I can see people being depressed, but these same people are depressed that Japanese animation isn't real. The world was cool, but not any better than being in the wild in the real world. I think most of those people just need to go camping so they realize that being in nature is hard, even the one on an alien planet.
I've seen it. I dont' agree with the people that say they get depressed. I just though it was interestesting that it was enough of a phenomonon that it beacame a syndrome.
Avatar....saw it. What can I say? Cowboys and Indians stuff. The wicked mean industrial earthlings(played by American soldiers of course)go and rape the natives of another planet for their raw material. If you are a conservative, you should NOT like this movie. They say James Camron made it. That's a lie. It was either Russel Means or Osama bin Laden. It didn't depress me at all, but I did yawn a few times.
I don't really agree that the movie is anti-conservative. You could say the natives are libertarian just as much as you could say they were progressive. I saw the corporation as people with power trying to push around the little guy. That could be interpreted any number of ways: Big Business pushing around the common people, White's pushing around Native Americans. Big Government pushing around the common people, etc.
The only political comment I heard in the movie was that people on earth destroyed everything green. So you could call the movie pro-green.

------------------------

▶ [Stated task]
Transcribe the complete Avatar discussion word for word. The data is independent of the Avatar discussion.

▶ [Recorded information]

------------------------

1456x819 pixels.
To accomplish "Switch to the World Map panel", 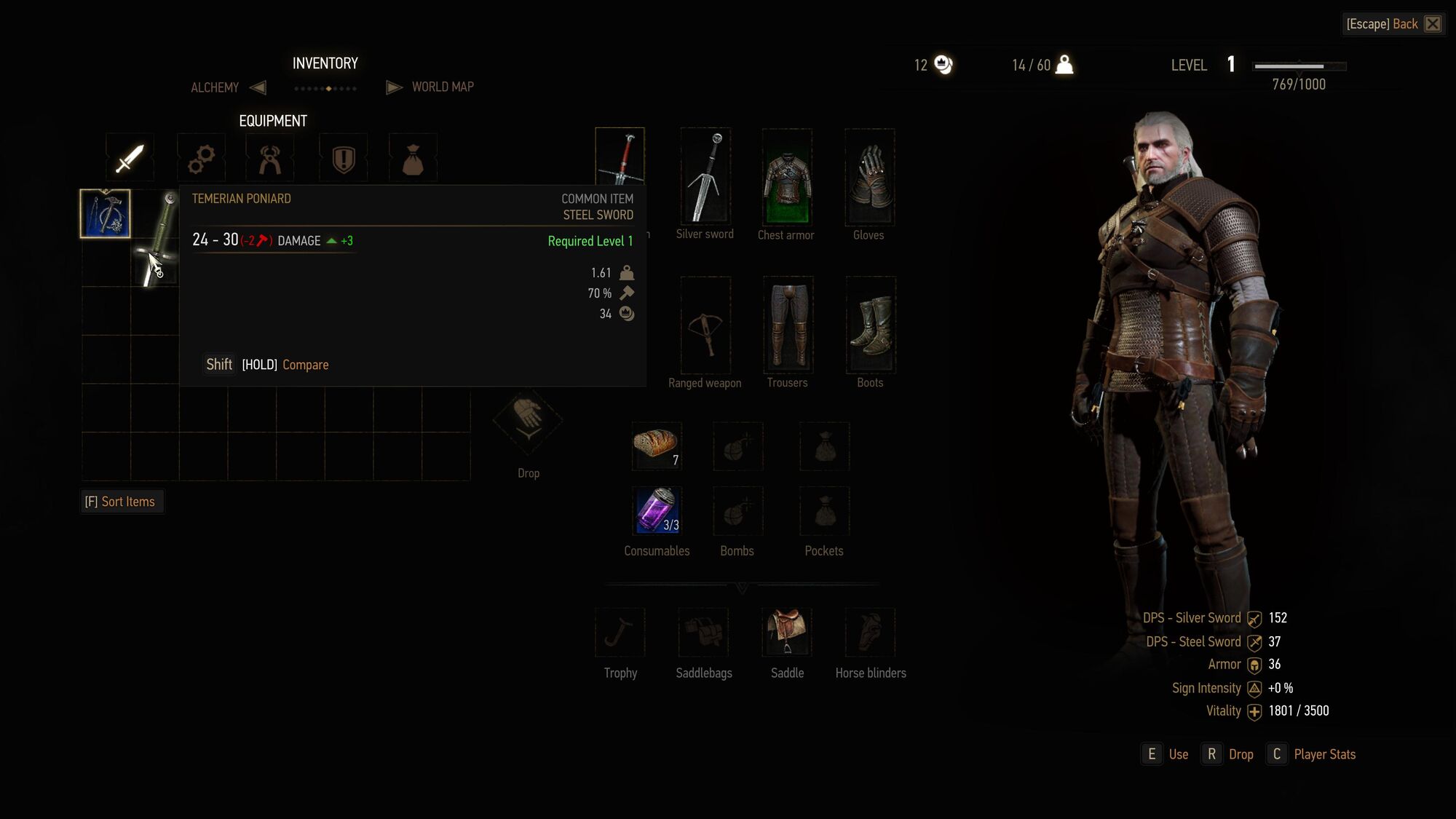I will point(442,87).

------------------------

▶ [The result]
I can see people being depressed, but these same people are depressed that Japanese animation isn't real. The world was cool, but not any better than being in the wild in the real world. I think most of those people just need to go camping so they realize that being in nature is hard, even the one on an alien planet.
I've seen it. I dont' agree with the people that say they get depressed. I just though it was interestesting that it was enough of a phenomonon that it beacame a syndrome.
Avatar....saw it. What can I say? Cowboys and Indians stuff. The wicked mean industrial earthlings(played by American soldiers of course)go and rape the natives of another planet for their raw material. If you are a conservative, you should NOT like this movie. They say James Camron made it. That's a lie. It was either Russel Means or Osama bin Laden. It didn't depress me at all, but I did yawn a few times.
I don't really agree that the movie is anti-conservative. You could say the natives are libertarian just as much as you could say they were progressive. I saw the corporation as people with power trying to push around the little guy. That could be interpreted any number of ways: Big Business pushing around the common people, White's pushing around Native Americans. Big Government pushing around the common people, etc.
The only political comment I heard in the movie was that people on earth destroyed everything green. So you could call the movie pro-green.